__Collected data entries__:
┄┄┄┄┄┄┄┄┄┄

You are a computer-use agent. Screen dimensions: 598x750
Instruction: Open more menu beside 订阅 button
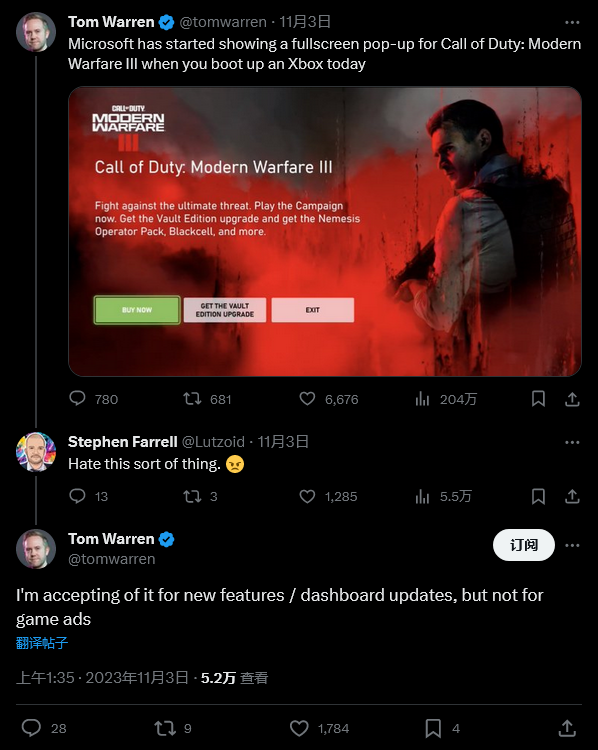click(x=572, y=545)
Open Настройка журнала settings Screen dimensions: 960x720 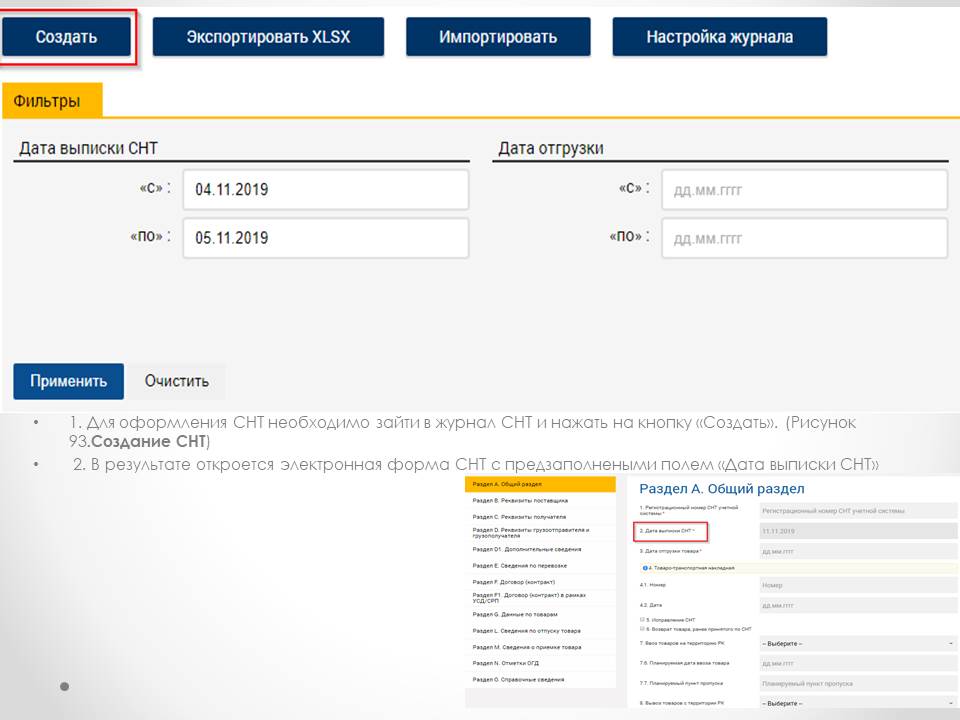tap(719, 37)
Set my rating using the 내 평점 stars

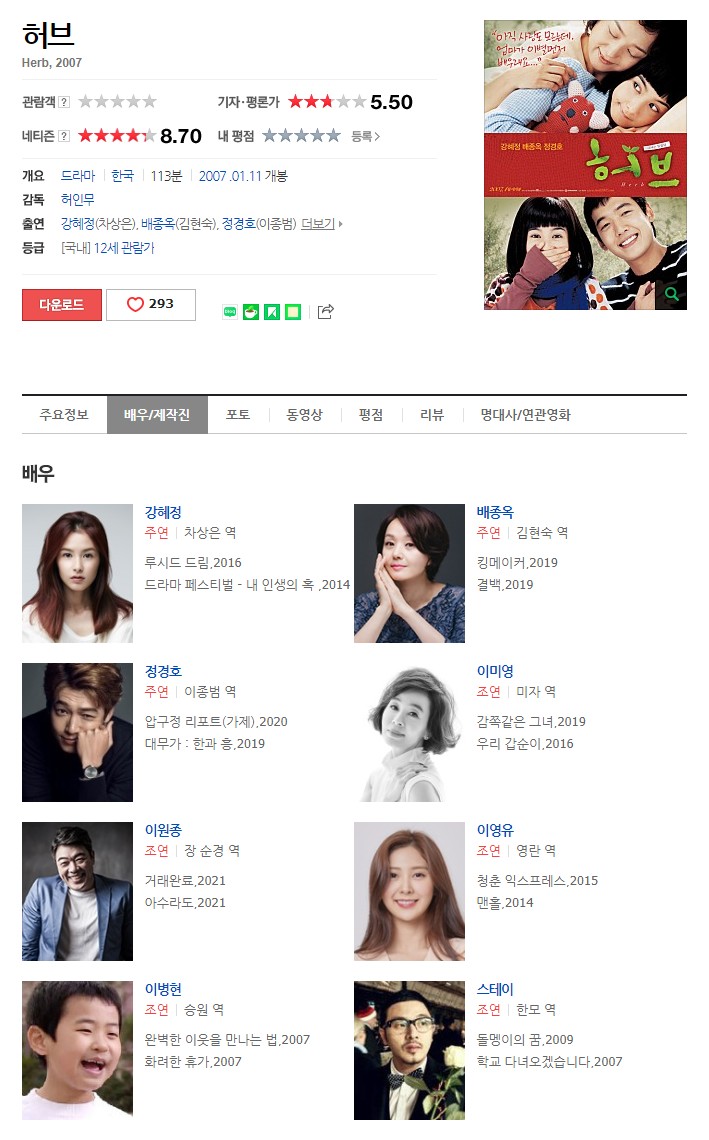click(301, 135)
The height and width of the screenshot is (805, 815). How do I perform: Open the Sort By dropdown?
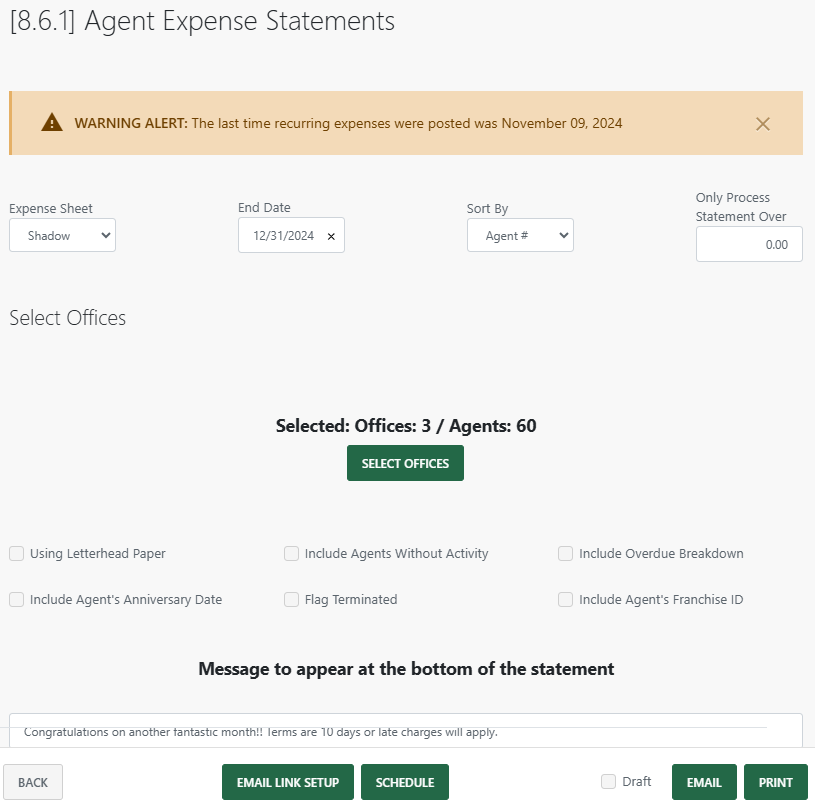coord(520,235)
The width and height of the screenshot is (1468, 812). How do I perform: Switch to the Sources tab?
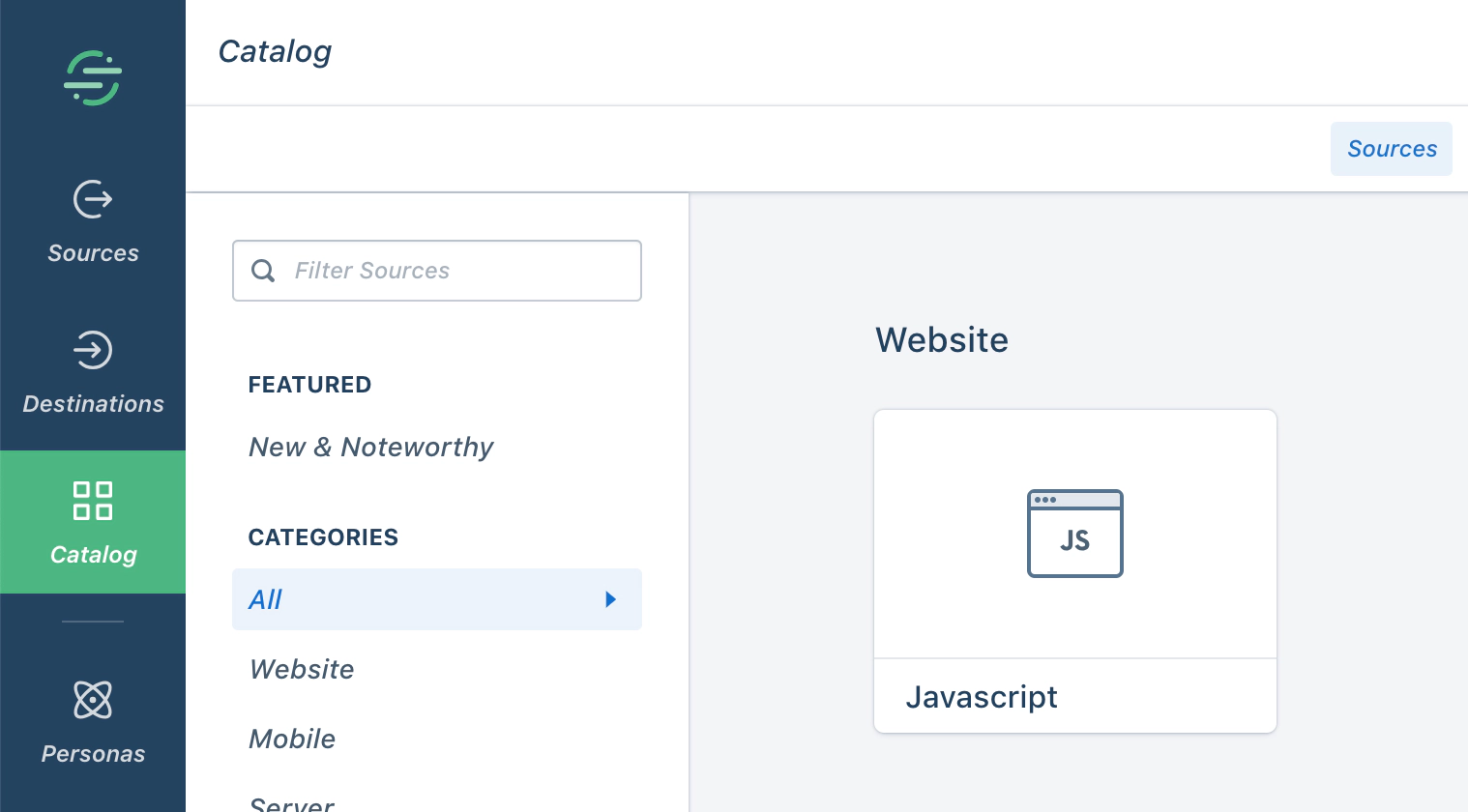click(x=1391, y=149)
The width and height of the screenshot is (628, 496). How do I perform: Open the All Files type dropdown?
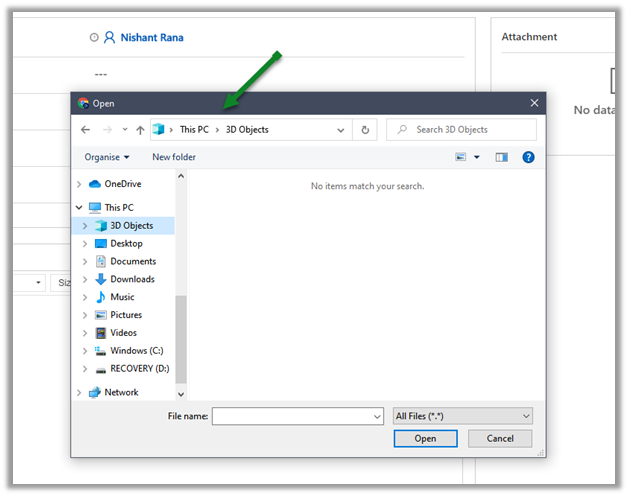[x=463, y=416]
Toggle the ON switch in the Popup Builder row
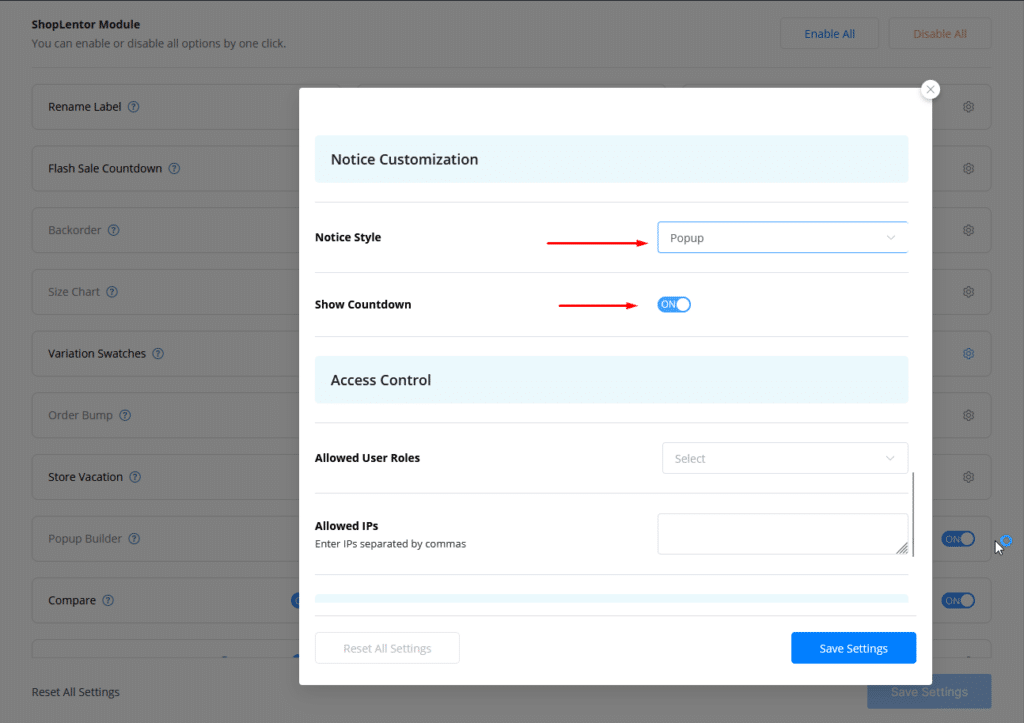 (x=957, y=539)
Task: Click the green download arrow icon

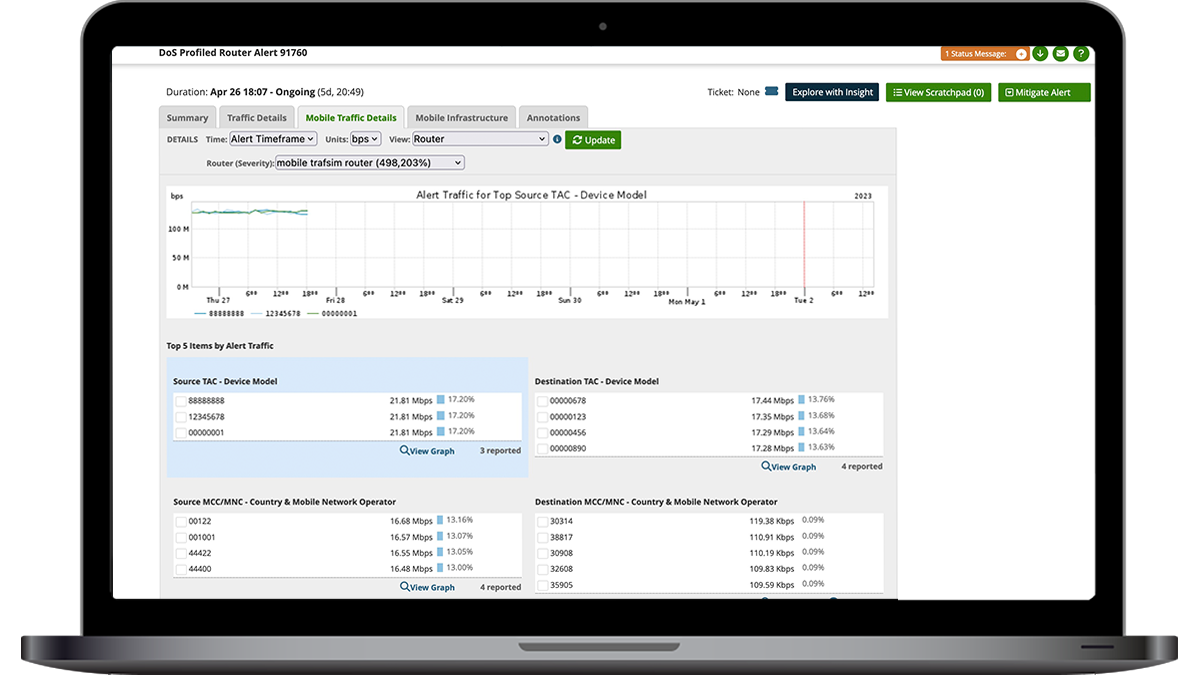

┄┄┄┄┄┄┄┄┄┄

__YOUR GOAL__:
Find the line containing "The height and" in the records above, then copy it and every line after it exactly, through the last one, without any pictures.

__YOUR SOLUTION__:
The height and width of the screenshot is (805, 815). How do I perform: Open the Sort By dropdown?
coord(520,235)
The width and height of the screenshot is (1468, 812). How do I perform: Switch to the Sources tab?
click(x=1391, y=149)
The width and height of the screenshot is (628, 496). How do I perform: Open the All Files type dropdown?
[x=463, y=416]
Toggle the ON switch in the Popup Builder row
 (x=957, y=539)
Task: Click the green download arrow icon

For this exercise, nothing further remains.